De tout ce que je vois il me faut la moitié.
Partageons. C’est mon bien.
Partageons. C’est mon bien.— Ton bien ? quelle pitié !
Qui de nous pour l’avoir montra plus de courage ?
Ô pauvre mobilier, que j’ai cru mon ouvrage !
N’importe ! je consens encore à partager :
Je ne veux rien de toi, qui m’es un étranger ! »
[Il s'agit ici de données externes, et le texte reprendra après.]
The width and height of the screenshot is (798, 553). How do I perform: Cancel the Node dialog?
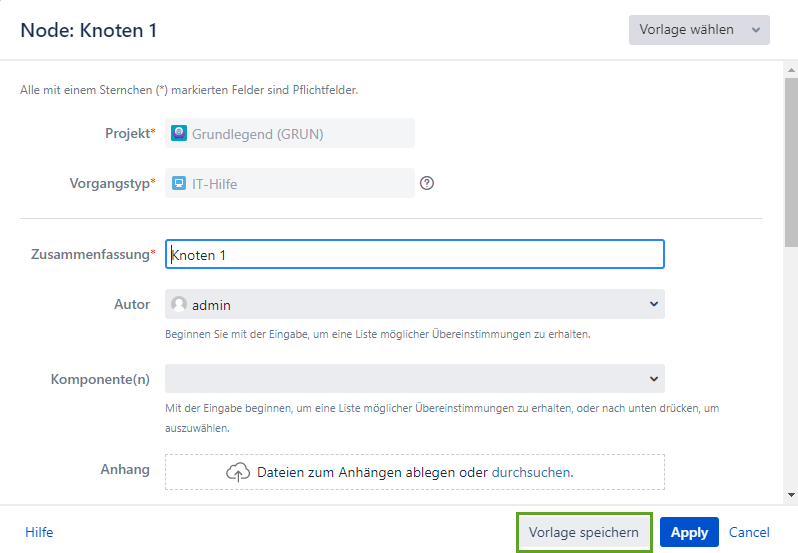click(749, 532)
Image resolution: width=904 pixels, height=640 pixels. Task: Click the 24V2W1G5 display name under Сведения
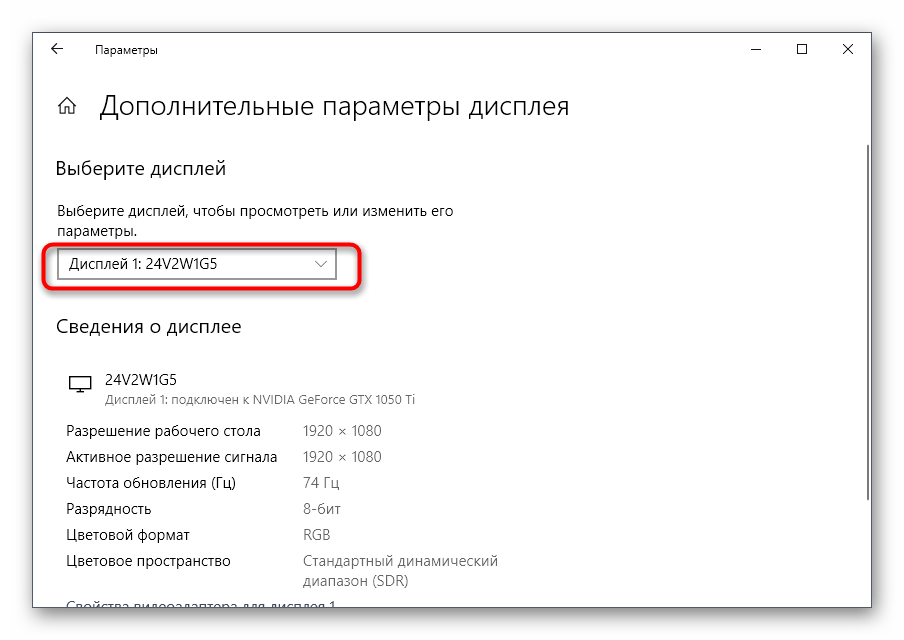pos(140,380)
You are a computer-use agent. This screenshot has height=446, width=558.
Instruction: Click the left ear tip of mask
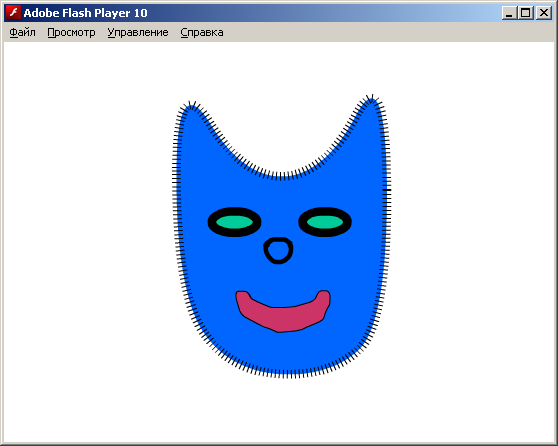(190, 107)

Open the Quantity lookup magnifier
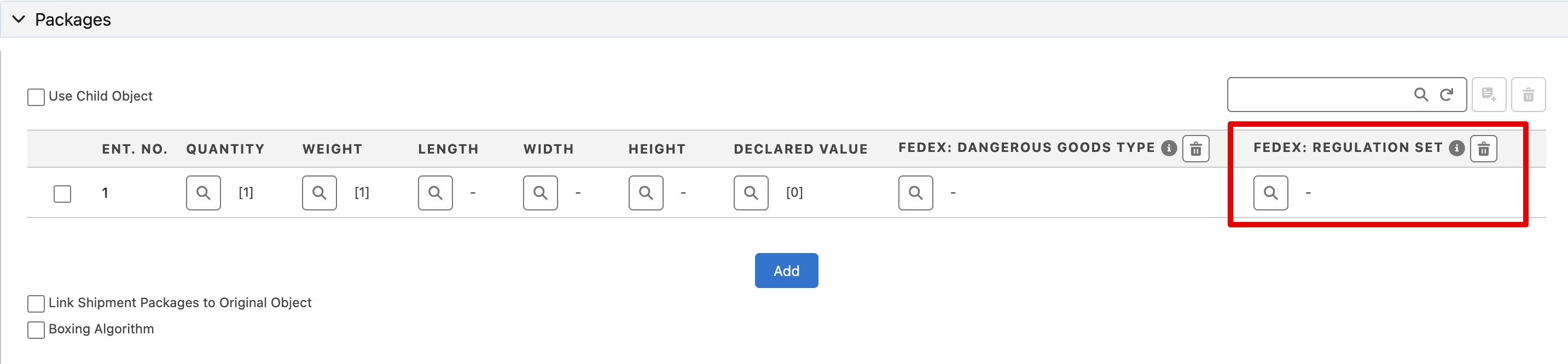pyautogui.click(x=204, y=192)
Et les voilà prenant les meubles, la vaisselle,
Examinant, pesant ; sur leur front l’eau ruisselle ;
La fièvre du départ a saisi le mari ;
Muet, impatient et sans rien d’attendri,
Ouvrant chaque tiroir, bousculant chaque siège,
Il presse ce travail impie et sacrilège.
Tout est bouleversé dans le triste taudis,
Dont leur amour peut-être eût fait un paradis.
Confusion sans nom, spectacle lamentable !
Partout, sur le plancher, sur le lit, sur la table,
Pêle-mêle, chacun, d’un rapide regard,
Entasse les objets et se choisit sa part.
« Prends ceci ; moi, cela !
                                          — Toi, ce verre ; moi, l’autre !
— Ces flambeaux, partageons !
                                              — Ces draps, chacun le nôtre ! »
Et tous deux consommaient, en s’arrachant leur bien,
Ce divorce du peuple, où la loi n’est pour rien.